## ABOUT THIS EXERCISE
Exact copy required. Repeat the records, but keep the pictures out.

## SOURCE RECORDS
####################
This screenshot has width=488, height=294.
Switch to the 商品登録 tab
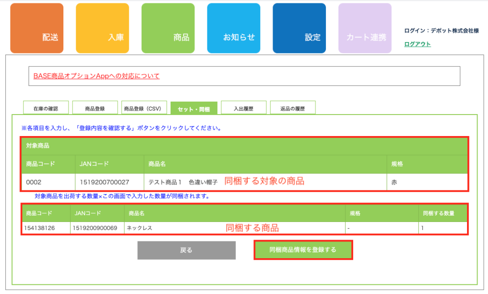pos(95,108)
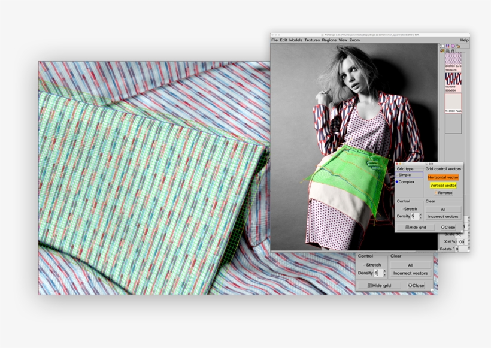
Task: Select the Y1-0603 Paste texture thumbnail
Action: (x=453, y=102)
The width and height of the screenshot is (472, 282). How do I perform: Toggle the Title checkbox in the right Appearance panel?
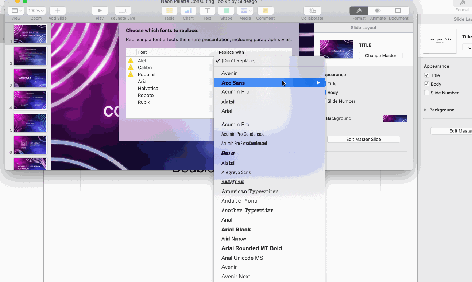(x=427, y=75)
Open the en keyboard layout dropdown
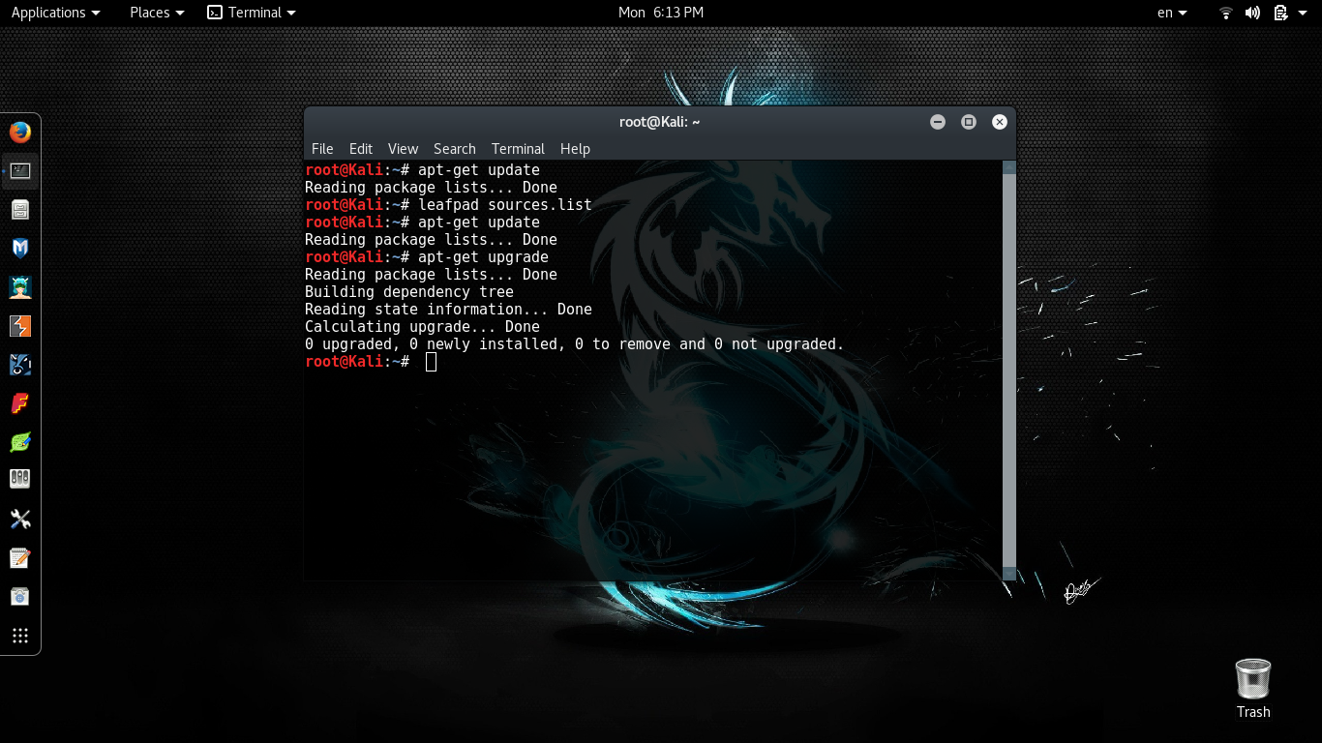1322x743 pixels. [1171, 13]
####################
## EXERCISE OUTPUT
This screenshot has width=488, height=294.
Switch to the 商品登録 tab
pos(95,108)
Task: Select the Y1-0603 Paste texture thumbnail
Action: (x=453, y=102)
The width and height of the screenshot is (472, 282). How do I perform: Toggle the Title checkbox in the right Appearance panel?
(x=427, y=75)
Open the en keyboard layout dropdown
1322x743 pixels. [1171, 13]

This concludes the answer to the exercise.